In the entries that follow, find the line containing "The image size"; from there, copy every line exactly through the line containing "Select the aptitude score tag card".

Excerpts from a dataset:
────
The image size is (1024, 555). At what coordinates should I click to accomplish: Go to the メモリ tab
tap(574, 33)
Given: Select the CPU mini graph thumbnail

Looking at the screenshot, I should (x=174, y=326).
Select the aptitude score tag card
────
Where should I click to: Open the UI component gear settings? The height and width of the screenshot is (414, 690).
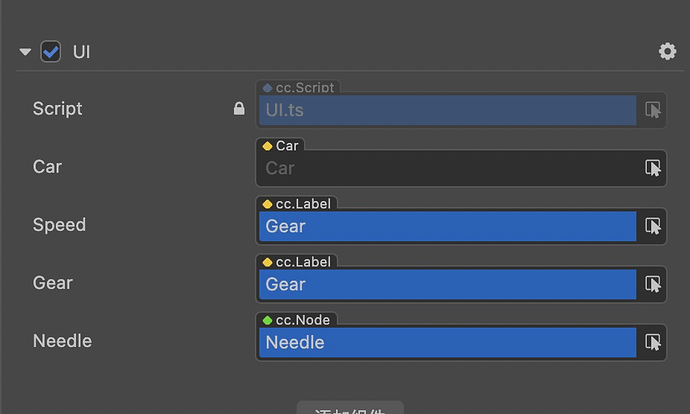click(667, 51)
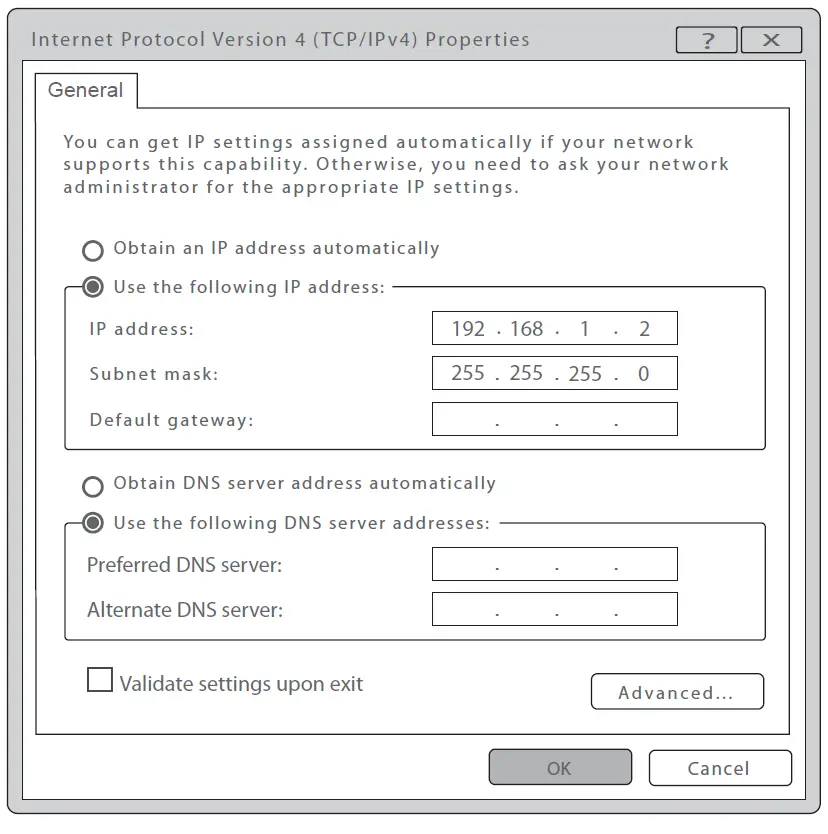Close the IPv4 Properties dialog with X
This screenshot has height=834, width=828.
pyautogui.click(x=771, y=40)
────
* REPLY TO THE TASK
The image size is (1024, 555). At what coordinates should I click to accomplish: Go to the メモリ tab
tap(574, 33)
Given: Select the CPU mini graph thumbnail

Looking at the screenshot, I should (x=174, y=326).
Select the aptitude score tag card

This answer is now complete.